-- About this task --
All of the records are to be copied out exactly, with nothing left out.

-- Input data --
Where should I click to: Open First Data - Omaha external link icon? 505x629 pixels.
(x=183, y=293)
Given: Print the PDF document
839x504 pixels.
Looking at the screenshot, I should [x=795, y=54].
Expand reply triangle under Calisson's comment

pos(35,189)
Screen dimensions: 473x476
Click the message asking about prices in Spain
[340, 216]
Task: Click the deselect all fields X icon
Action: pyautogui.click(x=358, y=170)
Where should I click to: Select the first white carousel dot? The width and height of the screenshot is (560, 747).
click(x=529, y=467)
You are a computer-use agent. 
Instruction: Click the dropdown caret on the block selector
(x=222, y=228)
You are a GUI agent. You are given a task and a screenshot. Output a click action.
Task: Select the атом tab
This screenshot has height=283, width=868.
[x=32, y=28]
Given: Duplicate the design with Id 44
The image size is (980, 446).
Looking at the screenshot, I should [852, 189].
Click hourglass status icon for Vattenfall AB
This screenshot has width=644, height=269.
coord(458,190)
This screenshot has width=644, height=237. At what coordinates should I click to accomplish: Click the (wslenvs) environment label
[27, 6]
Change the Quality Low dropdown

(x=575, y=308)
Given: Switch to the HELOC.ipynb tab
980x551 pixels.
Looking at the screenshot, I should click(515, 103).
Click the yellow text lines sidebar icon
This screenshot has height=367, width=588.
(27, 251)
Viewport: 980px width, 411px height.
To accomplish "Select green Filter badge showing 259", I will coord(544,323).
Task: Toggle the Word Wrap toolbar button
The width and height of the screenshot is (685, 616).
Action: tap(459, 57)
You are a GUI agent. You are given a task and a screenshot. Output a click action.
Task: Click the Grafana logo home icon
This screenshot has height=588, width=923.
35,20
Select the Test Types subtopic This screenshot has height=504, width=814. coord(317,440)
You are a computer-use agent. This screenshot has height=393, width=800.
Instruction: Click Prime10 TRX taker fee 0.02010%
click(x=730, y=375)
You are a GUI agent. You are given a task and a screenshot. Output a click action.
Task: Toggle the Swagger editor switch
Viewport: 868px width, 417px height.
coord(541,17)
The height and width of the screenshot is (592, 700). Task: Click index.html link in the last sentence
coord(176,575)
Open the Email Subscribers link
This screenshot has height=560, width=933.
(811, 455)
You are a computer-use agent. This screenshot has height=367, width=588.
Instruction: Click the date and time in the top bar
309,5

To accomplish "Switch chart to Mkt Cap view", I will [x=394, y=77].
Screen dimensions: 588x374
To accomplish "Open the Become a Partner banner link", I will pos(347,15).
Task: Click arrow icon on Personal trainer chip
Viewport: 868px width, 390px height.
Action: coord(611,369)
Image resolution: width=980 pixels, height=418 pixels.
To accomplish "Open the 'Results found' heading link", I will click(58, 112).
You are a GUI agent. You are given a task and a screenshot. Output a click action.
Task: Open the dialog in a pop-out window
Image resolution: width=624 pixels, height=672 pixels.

-- Solution for this task --
Where should I click to: Open First Data - Omaha external link icon? 505x629 pixels.
(x=183, y=293)
Given: Print the PDF document
839x504 pixels.
Looking at the screenshot, I should [x=795, y=54].
Expand reply triangle under Calisson's comment

pos(35,189)
Screen dimensions: 473x476
Click the message asking about prices in Spain
[340, 216]
Task: Click the deselect all fields X icon
Action: pyautogui.click(x=358, y=170)
Where should I click to: Select the first white carousel dot? The width and height of the screenshot is (560, 747).
click(x=529, y=467)
You are a computer-use agent. 
Instruction: Click the dropdown caret on the block selector
(x=222, y=228)
You are a GUI agent. You are given a task and a screenshot. Output a click action.
Task: Select the атом tab
This screenshot has height=283, width=868.
[x=32, y=28]
Given: Duplicate the design with Id 44
The image size is (980, 446).
Looking at the screenshot, I should [852, 189].
Click hourglass status icon for Vattenfall AB
This screenshot has width=644, height=269.
coord(458,190)
This screenshot has width=644, height=237. At what coordinates should I click to accomplish: Click the (wslenvs) environment label
[27, 6]
Change the Quality Low dropdown

(x=575, y=308)
Given: Switch to the HELOC.ipynb tab
980x551 pixels.
Looking at the screenshot, I should click(515, 103).
Click the yellow text lines sidebar icon
This screenshot has height=367, width=588.
(27, 251)
Viewport: 980px width, 411px height.
To accomplish "Select green Filter badge showing 259", I will coord(544,323).
Task: Toggle the Word Wrap toolbar button
The width and height of the screenshot is (685, 616).
Action: tap(459, 57)
You are a GUI agent. You are given a task and a screenshot. Output a click action.
Task: Click the Grafana logo home icon
This screenshot has height=588, width=923.
35,20
Select the Test Types subtopic This screenshot has height=504, width=814. coord(317,440)
You are a computer-use agent. This screenshot has height=393, width=800.
Instruction: Click Prime10 TRX taker fee 0.02010%
click(x=730, y=375)
You are a GUI agent. You are given a task and a screenshot. Output a click action.
Task: Toggle the Swagger editor switch
Viewport: 868px width, 417px height.
coord(541,17)
The height and width of the screenshot is (592, 700). Task: Click index.html link in the last sentence
coord(176,575)
Open the Email Subscribers link
This screenshot has height=560, width=933.
(811, 455)
You are a computer-use agent. This screenshot has height=367, width=588.
Instruction: Click the date and time in the top bar
309,5

To accomplish "Switch chart to Mkt Cap view", I will [x=394, y=77].
Screen dimensions: 588x374
To accomplish "Open the Become a Partner banner link", I will pos(347,15).
Task: Click arrow icon on Personal trainer chip
Viewport: 868px width, 390px height.
Action: coord(611,369)
Image resolution: width=980 pixels, height=418 pixels.
To accomplish "Open the 'Results found' heading link", I will click(58, 112).
You are a GUI agent. You are given a task and a screenshot. Output a click action.
Task: Open the dialog in a pop-out window
Image resolution: width=624 pixels, height=672 pixels.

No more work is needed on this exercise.